At the end of July, the federal government’s expanded $600 weekly unemployment benefits were set to run dry. At the time, many hoped Congress would act swiftly to provide some sort of stopgap relief. It didn’t seem out of the question: Republicans seemed prepared to compromise on a much smaller weekly benefit supplement, somewhere in the range of $100 to $200.

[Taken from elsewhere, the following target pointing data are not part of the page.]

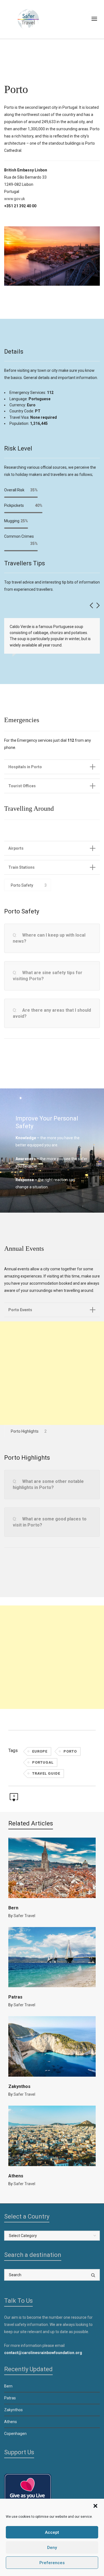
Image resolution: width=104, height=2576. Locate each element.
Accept (52, 2532)
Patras (15, 1997)
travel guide (46, 1773)
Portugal (43, 1762)
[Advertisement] (52, 1373)
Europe (39, 1751)
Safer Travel (24, 1916)
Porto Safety (22, 885)
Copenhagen (15, 2433)
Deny (52, 2547)
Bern (13, 1907)
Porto (70, 1751)
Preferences (52, 2562)
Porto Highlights (25, 1431)
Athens (15, 2176)
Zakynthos (19, 2086)
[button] (95, 2506)
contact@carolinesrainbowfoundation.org (43, 2352)
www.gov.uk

But Congress failed to come to an agreement, and the expanded benefit expired without renewal.  Still, other CARES Act provisions kicked in for people who remained unemployed: Those who ran out the clock on state unemployment benefits, which usually max out at around six months, were eligible for a few more months of federally funded payments. And gig workers and people who left their jobs to care for family members sick with Covid-19 could collect unemployment checks, too.

Yet at the end of this year, barring action from Congress, those last programs are set to expire. A study released this week by the Century Foundation found that 7.3 million workers will lose their benefits as Pandemic Unemployment Assistance, the program that covers gig workers, winds down. An additional 4.6 million people will cease to receive payments via Pandemic Emergency Unemployment Compensation, the program that extends payments beyond state-level cutoffs. By the end of the year, a total of 16 million people who received expanded unemployment benefits under the CARES Act will have lost that assistance. That number includes people who have already run through state benefits and added federal benefits.

“If they were to avoid serious human hardship and give the economy a boat, unemployment insurance is one of the highest bang-for-the-buck stimulus measures, because people spend it,” said Chad Stone, chief economist at the Center for Budget and Policy Priorities.